C H O O S I N G T H E P E R F E C T A V O C A D O
Trust me, I've had my fair share of opening rotten / bruised avocados. The worst was opening 4 avos in a roll, and NONE OF THEM were usable. Here are some tips on how to get it right, every time. Click here in case you've missed Part I, the good will of avos, and how they won't just make you fat.
1. S T E M S O N
You want to choose an avocado with the little stem remaining intact. Without the stem, air reacts with the avocado, potentially causing premature oxidation and browning. It can also lead to rotting without ripening. We don't want that.
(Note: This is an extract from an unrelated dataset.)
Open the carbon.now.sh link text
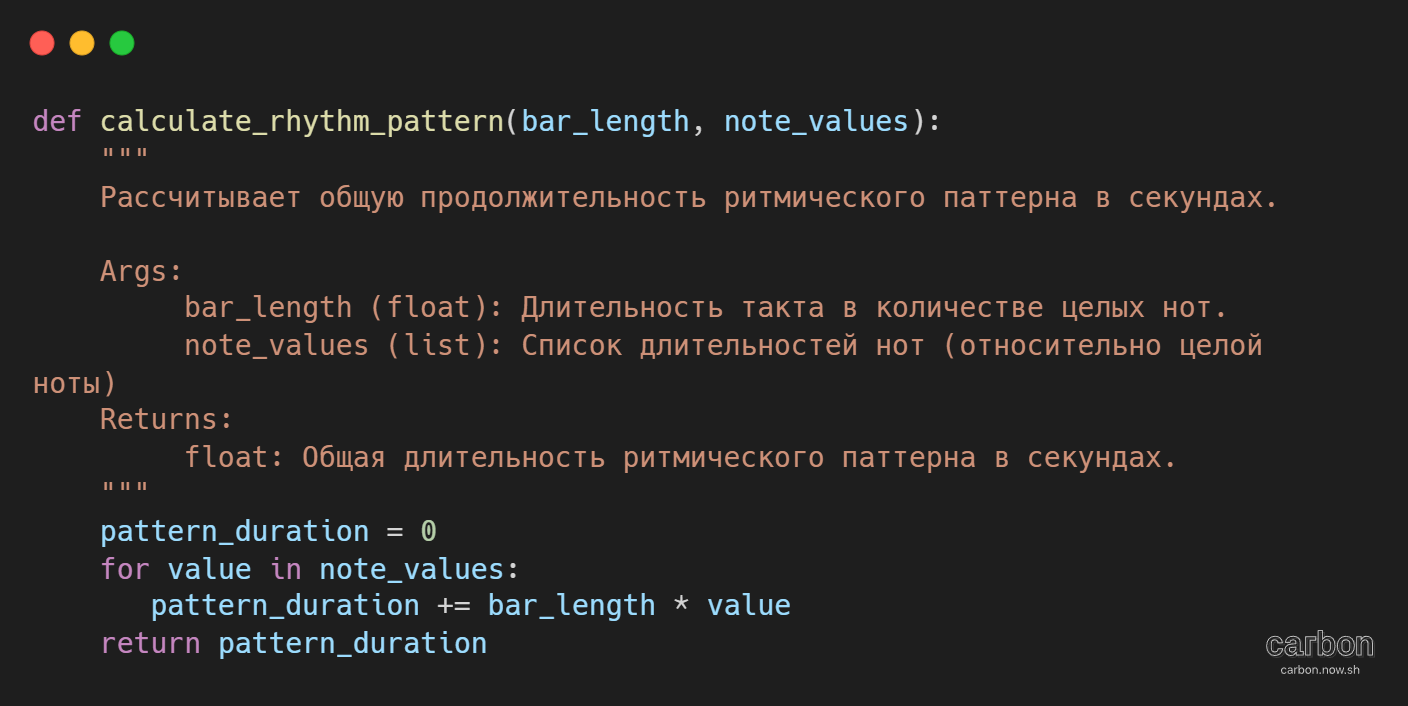Viewport: 1408px width, 706px height. pyautogui.click(x=1320, y=670)
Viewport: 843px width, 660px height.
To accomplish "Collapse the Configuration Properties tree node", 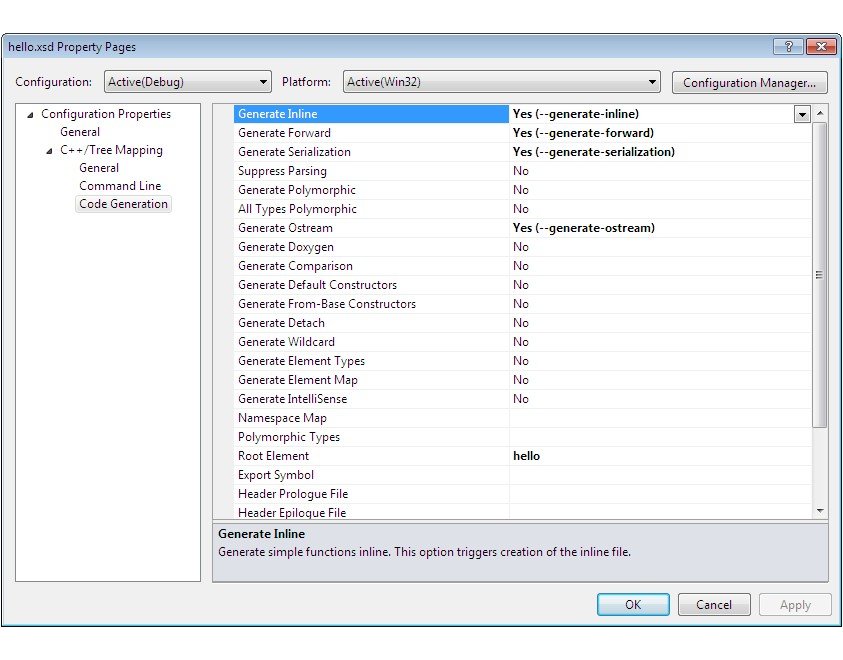I will point(30,115).
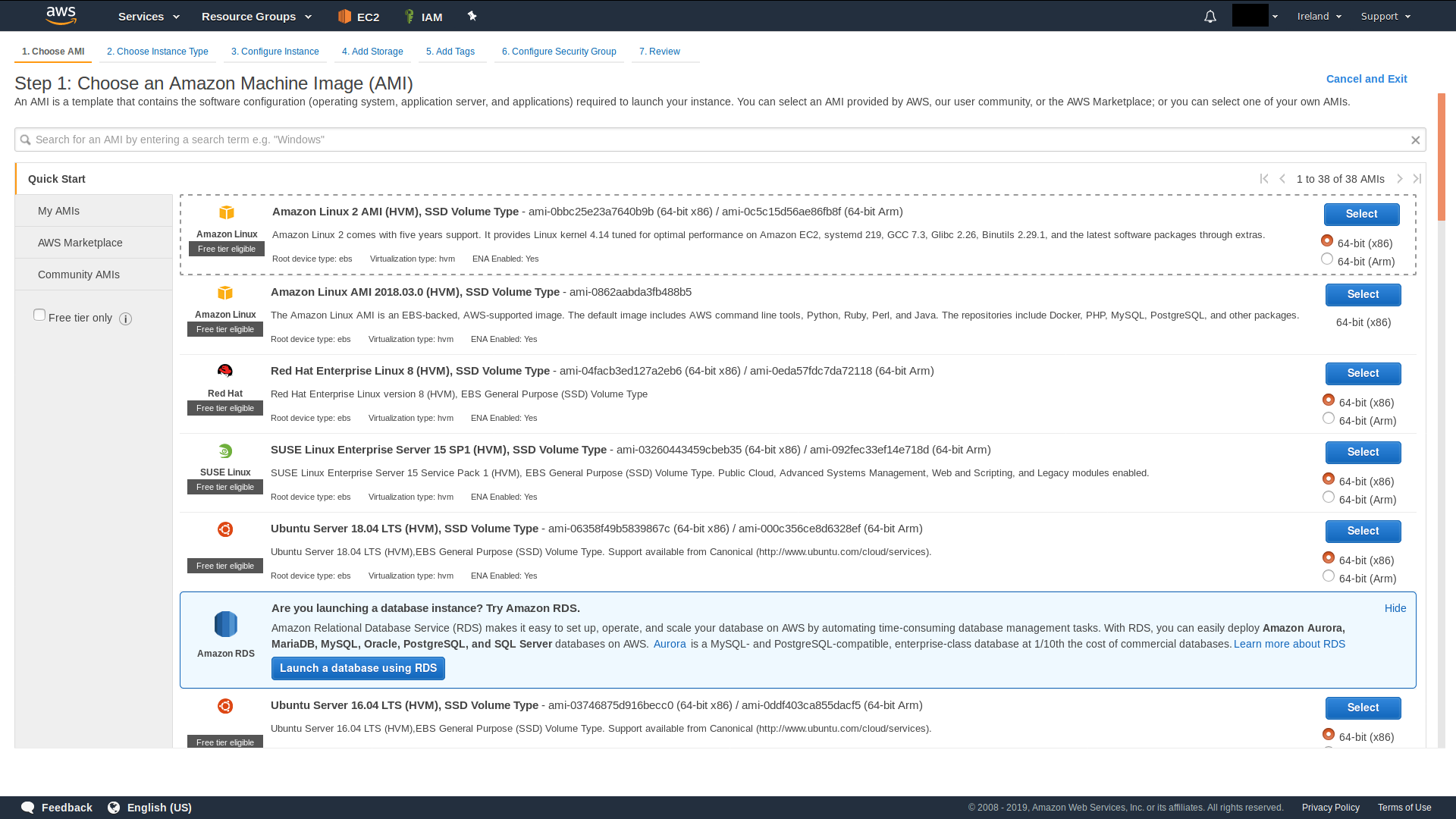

2. D O N ' T S Q U E E Z E !
You’ve been there. Slicing an avo open to find it that it’s all black and bruised. Yup, It’s usually because someone else has squeezed it to test its ripeness. Don’t be that guy. Repeat after me, "NEVER EVER SQUEEZE AN AVOCADO".
"How do I know if the avocado is ripe then?!"
3. G E N T L Y P R E S S T H E T O P
Try gently pressing the neck of the avocado. If the avocado gives to your firm yet gentle pressure, it is ripe & ready to eat! An unripe avo feels hard, whereas an overripe one feels mushy. Show some love and handle these babies with care!
4. C O L O R
We usually feel the avocado because It's difficult to judge whether an avo is ripe purely from its color. For example, the color of a ripe Hass avo (the most popular kind) can range from dark green to a near black tone (similar to that of an eggplant). Over ripe avos usually have dark sunken spots, avoid those.
5. F L E S H U N D E R S T E M
There has been a trick circulating the internet that you can also figure out if an avocado is ripe by the color of the flesh after removing the stem. Green indicates a ripe one, brown means it’s over-ripe. I wouldn't do this until the avo is ready to eat, as explained above.